Lifelong vintage postcard collector reveals weird and wonderful findings from across UK

Eliza Ketcher18 November 2019

It would be fair to assume that postcards are a thing of the past. Social media has introduced an immediacy to the way we communicate which makes it easier than ever to stay in touch.

And yet for Tom Jackson, the power of the pen is far from dead. He has been collecting vintage postcards his whole life, and has gathered together the funniest, strangest and most moving messages in his new book Postcard from the Past. For him, postcards never lost their relevance.

“I sent a postcard yesterday,” he tells me. “When I first started this project, I don’t think I realised the extent to which postcard use had diminished. I’ve always sent postcards and I thought other people still did, and I don’t think that’s true actually.”

He’s right. Since its advent 100 years ago, postcard usage has plummeted. “25 years ago, we sent 25 million cards a year,” Jackson says. “Three years ago, that was down to five million.”

It is understandable, since it is quicker, easier and cheaper to “wish you were here” via an instant message than to buy a postcard and stamp, put it through a letterbox and eagerly wait for our loved ones to receive it on the other side. So, why go to the effort?

(Postcard from the Past )
Postcard from the Past

“Getting post is nice,” Jackson puts it simply. “There’s something nice about the physicality of a postcard. You can’t put a social media post on your mantelpiece, and in years to come those social media posts will have disappeared into the ether. Whereas cardboard is quite resilient. Unless you throw it in a bucket of water, set fire to it or rip it up, it’ll still be there in years to come.”

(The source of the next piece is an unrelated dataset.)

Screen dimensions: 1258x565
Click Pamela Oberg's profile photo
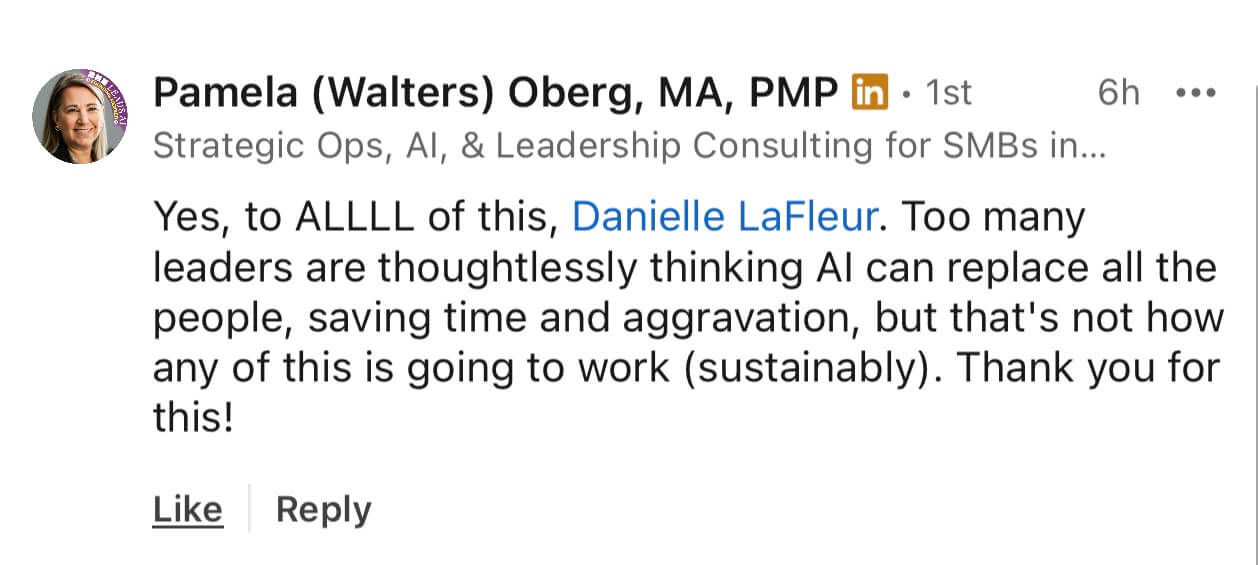(x=78, y=116)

The book includes postcards sent from around the world
Postcard from the Past

Many of the 50,000 vintage postcards Jackson has collected over the years date back to the 1960s and 70s. And while the way we communicate has changed drastically since then, the meaning behind those messages remains the same. “Yes, things were different in the 60s and 70s, and you find details about pop groups and cars that feel different. But actually, the sentiment behind the card is universal and timeless. We haven’t evolved in 40 years, we’re the same people. We still want to have a holiday from time to time, ideally somewhere warm where it’s not raining, with people we love. And those who can’t be with us, we like to stay in touch with them. It’s kind of a universal thing.”

Critics of social media point out that we are incapable of living in the moment; how an obsessive need for likes and follows has removed us from the simple joys of real lived experiences. Having an audience and platform to perform to on social media can in many ways make the process of documenting an experience as important – and real – as the experience itself.

Some postcards also give an insight into people's private lives (Postcard from the Past )
Postcard from the Past

But our desire to communicate and share our experiences with others predates social media, and can be seen through early critiques of postcards in the late 19th century. “There was a big moral panic,” Jackson says. “They thought, because you could buy a pretty picture of a mountain, you would no longer look at a mountain properly, which I think has a clear parallel in some of the criticism of modern social media.”

Perhaps modern forms of messaging aren’t tarnishing our communication with one another, but enhancing it. “All these new kinds of technology, new ways of seeing things, new ways of sending messages to people – they all just add to the mix,” Jackson says.

It might well be that postcards are due for a comeback. Despite having grown up in the digital age, millennials are known as a nostalgic generation. The popular culture of the 2010s has been awash with throwback nights, 90s fashion and Polaroid cameras, as young people aim to assimilate an authenticity associated with previous decades. Could postcards be next on the list? “Vinyl players all but died out, and then they came back. Perhaps they need to die out a little bit more and then come back,” Jackson laughs.

(Postcard from the Past )
Postcard from the Past

From mundane to moving, funny to tragic, Postcard from the Past provides a window into human connections in their rawest form, while holding a mirror up to our continued desire to communicate and connect with one another.

Tom Jackson's book Postcard from the Past is out now.